La prossima opportunità sarà peggiore di questa
Sono un esodato della seconda generazione, quella del “dopo Fornero”. Quindi, nel mio caso, “il datore di lavoro si” è impegnato “a corrispondere … una prestazione di importo pari al trattamento di pensione che spetterebbe in base alle regole vigenti, ed a corrispondere all’INPS la contribuzione fino al raggiungimento dei requisiti minimi per il pensionamento” (art. 4, comma 1). Questo accadeva a fine Settembre 2013, quando mi mancavano tre anni al raggiungimento dei requisiti minimi, come nato nel 1952. Personalmente, sarei rimasto a lavorare ancora, ma il mio capo mi disse: “guarda che la prossima opportunità sarà peggiore di questa”, e allora decisi di aderire all’esodo incentivato. Attualmente, ricevo mensilmente una isopensione di circa 2700 € per tredici mensilità e un incentivo all’esodo di circa 450 € per dodici mensilità. Ovviamente, l’incentivo verrà a decadere con il pensionamento effettivo, che dovrebbe avvenire fra diciassette mesi: la data esatta dipende dall’applicazione dell’incremento di aspettativa di vita.

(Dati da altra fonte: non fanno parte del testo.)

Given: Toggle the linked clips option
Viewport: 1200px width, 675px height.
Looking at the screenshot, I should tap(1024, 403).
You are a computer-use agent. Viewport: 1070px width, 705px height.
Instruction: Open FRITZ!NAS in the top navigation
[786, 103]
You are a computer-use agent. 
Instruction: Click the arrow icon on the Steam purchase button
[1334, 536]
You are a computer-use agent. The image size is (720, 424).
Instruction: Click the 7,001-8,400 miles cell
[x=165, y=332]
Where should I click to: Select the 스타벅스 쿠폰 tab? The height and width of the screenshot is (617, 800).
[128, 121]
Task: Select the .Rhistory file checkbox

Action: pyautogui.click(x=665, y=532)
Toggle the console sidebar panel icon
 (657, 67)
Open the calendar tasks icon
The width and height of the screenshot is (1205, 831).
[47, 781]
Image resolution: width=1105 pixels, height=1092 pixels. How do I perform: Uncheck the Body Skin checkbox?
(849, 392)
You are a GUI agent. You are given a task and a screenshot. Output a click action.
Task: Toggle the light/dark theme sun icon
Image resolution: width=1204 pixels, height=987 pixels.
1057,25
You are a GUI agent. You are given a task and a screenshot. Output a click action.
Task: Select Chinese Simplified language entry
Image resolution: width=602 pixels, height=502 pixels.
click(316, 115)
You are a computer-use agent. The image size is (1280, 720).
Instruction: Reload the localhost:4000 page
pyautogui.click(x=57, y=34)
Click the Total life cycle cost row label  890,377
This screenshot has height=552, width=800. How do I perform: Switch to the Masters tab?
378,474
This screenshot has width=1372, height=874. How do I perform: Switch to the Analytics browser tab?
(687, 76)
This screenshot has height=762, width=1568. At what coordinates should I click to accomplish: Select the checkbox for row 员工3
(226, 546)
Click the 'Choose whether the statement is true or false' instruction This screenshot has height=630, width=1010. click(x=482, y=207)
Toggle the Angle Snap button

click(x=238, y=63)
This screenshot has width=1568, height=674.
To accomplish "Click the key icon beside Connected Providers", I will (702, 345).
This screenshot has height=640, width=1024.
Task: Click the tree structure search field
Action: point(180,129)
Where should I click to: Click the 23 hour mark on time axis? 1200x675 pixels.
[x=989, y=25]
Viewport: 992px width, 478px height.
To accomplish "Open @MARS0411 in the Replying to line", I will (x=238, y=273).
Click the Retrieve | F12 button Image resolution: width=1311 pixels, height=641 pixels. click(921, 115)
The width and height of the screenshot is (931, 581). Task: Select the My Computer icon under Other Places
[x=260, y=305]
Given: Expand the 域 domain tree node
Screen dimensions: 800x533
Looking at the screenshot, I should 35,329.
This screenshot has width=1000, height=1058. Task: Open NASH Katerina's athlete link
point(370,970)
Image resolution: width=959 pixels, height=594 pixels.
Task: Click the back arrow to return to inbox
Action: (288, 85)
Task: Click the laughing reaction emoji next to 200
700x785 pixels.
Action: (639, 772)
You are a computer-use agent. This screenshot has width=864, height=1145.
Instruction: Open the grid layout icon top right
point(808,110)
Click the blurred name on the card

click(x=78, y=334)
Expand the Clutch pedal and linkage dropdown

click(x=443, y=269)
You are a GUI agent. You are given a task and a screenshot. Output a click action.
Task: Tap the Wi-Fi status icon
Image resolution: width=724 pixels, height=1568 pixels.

In questi giorni, mi trovo a chiedermi cosa accadrà in caso di modifica della legge Fornero, e in particolare se tale modifica comporterà della penalizzazioni per il mio trattamento pensionistico. Nel caso che venga applicato quanto ora si prospetta, cioè la possibilità di “lasciare prima il lavoro con una pensione minore e dare più spazio ai giovani” e si parla di “forme di flessibilità con penalizzazioni crescenti dell’assegno quanto più ci si allontana dall’età standard per la vecchiaia”, come sarà considerato il fatto che io abbia lasciato il lavoro tre anni prima del raggiungimento dei requisiti minimi? Verrò posto immediatamente in pensione, con sospensione dell’incentivo? Subirò la penalizzazione dovuta all’interruzione della contribuzione del datore di lavoro all’INPS, e quindi del trattamento contributivo pro quota, o ce ne sarà anche un’altra? Il maggior cruccio, praticamente l’unico, è che in ogni caso, non potrò farci niente, e dovrò subire la mia sorte, qualunque essa sia, senza nessuna possibilità di prendere delle contromisure, nonostante le mie capacità di lavoro siano ancora intatte.